A pictorial “How-To” connect the XP’s L1 bridges. — Lew.
Looks like AMD is going from pits to slit trenches – the latest XP we bought looks like this:
First off, I have to thank AMD for giving me a brand new Athlon XP 1800+ at the Extreme Performance Project Tour. I’d also like to thank Joe for letting me use his photo of the L1 bridges. I know a lot of people have been having problems unlocking the XP, and I wanted to get this article out as fast as possible, which did not allow time to buy a camera capable of that detail.
The Athlon XP, or Palomino, uses a new type of “organic” packaging, much like an Intel PIII. This is probably the reason that they began laser cutting huge pits into the bridges, because if you look at the photo below, the connection is not a simple copper bridge, as before, but appears to be a set of two of them, or perhaps a large copper bridge buried beneath the surface.
This is close to what it actually looks like in real life:
I ask that the first person who kills an Athlon XP dissect it to discover if this new pit cutting is a necessary adjustment due to a design change (widening the bridge) or if it’s a “diabolical” attempt to stop overclockers on AMD’s part. (I highly doubt that it is, because that’s what the Extreme Performance tour is supposedly about, isn’t it?.)

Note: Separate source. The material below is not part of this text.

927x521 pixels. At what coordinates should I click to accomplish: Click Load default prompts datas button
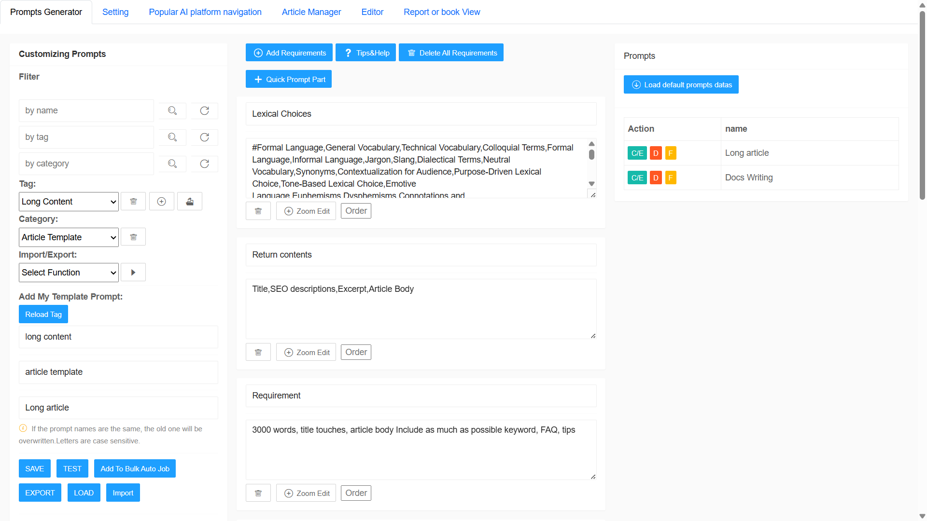(x=681, y=84)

If you take some acetone and a paintbrush to clean the scorch marks out of the pits, you’ll discover gold contacts at the bottom. These are believed to be the reason that people are having trouble unlocking the Palomino. If you fill up the pits with conductive paint, you may be shorting the locks. By filling the pits with nonconductive glue, I was able to attain full control of the multiplier lock.
- Rear window defogger repair kit (available at any auto parts store) or conductive paint or ink, available from electronics suppliers online;
- Krazy Glue;
- Nail polish remover or acetone;
- Scotch tape;
- Other helpful items: toothpick, Q-Tips, Xacto knife, flashlight, and magnifying glass.
Start by cleaning the whole L1 area, including the pits, with acetone. Let it dry. Then shield the “dots” with scotch tape. You want the dots fully covered and the pits fully exposed – this doesn’t leave much room for error. You will find yourself pulling the tape off and re-positioning it every step of the way.
Now take your crazy glue and make a mound of it over the bridge.
Let it solidify a little bit so it doesn’t run and then pull the tape off. Don’t let it harden too much or you’ll find that you’ve superglued scotch tape to your CPU.
Use a Q-tip and some acetone to soften up the Krazy Glue, then carefully work down the mound with an Xacto knife until you’ve got it worked down and just the pits are filled in. If there’s still a small hill, don’t worry about it, just so long as you make good contact.
Let that Krazy Glue harden up, then take acetone and clean the “dots” one last time, making sure that you will get good contact and remove any glue that’s on them. Use scotch tape to shield all but the bridge you’re working on. Leave enough space between the pieces of tape so you get a good connection, but don’t leave the space too wide or you might cross the bridges. Crossing the bridges is very, very bad. (RIP 1 stick of Crucial RAM)
Apply some conductive paint with a toothpick. Get a good amount on there and don’t get near L3.
Let it harden up enough so it won’t run, then carefully remove the tape. Don’t let it get too hard or it will remain as one large blob after you pull the tape – a blob with wings. This effect is hard to describe, but if it happens to you, you will know what I mean. If this happens, carefully remove the wings with an Xacto knife. Now let the paint set up and fully harden, or the next step will smear it.
Carefully pull the tape so you don’t rip up the existing paint on the first bridge.
Repeat the process until you do all 5 bridges.
Overall, I think that unlocking a Palomino is easier than a T-Bird. Why? A side by side comparison reveals that the bridges on a Palomino are larger than on a T-Bird, and therefore, easier for me to work with. The extra step of having to use Krazy Glue is a small price to pay for a larger bridge.
The result: Using my trusty old ASUS A7V133 (rev. 1.05, latest BIOS) I was able to gain full multiplier control. I confirmed the multipliers 10, 10.5, 11, 11.5, 12, and 12.5 working. The only problem is a very minor one that I’m sure a BIOS update could cure.
At 133 x 12.5, the BIOS identifies the chip at 1600 MHz. SiSoft Sandra reveals that the chip is actually running at 1680 MHz. It should be running at 1662. That gives an overclocker a slight edge, so maybe it would be better if they don’t fix that. I’ve been running it at 1680 MHz most of the night now, under full load, and it seems very stable. Using a stock, el cheapo heatsink, my temps are 113F CPU, 57F case.
How did I get my case temp so low? That’s a topic for a whole different article.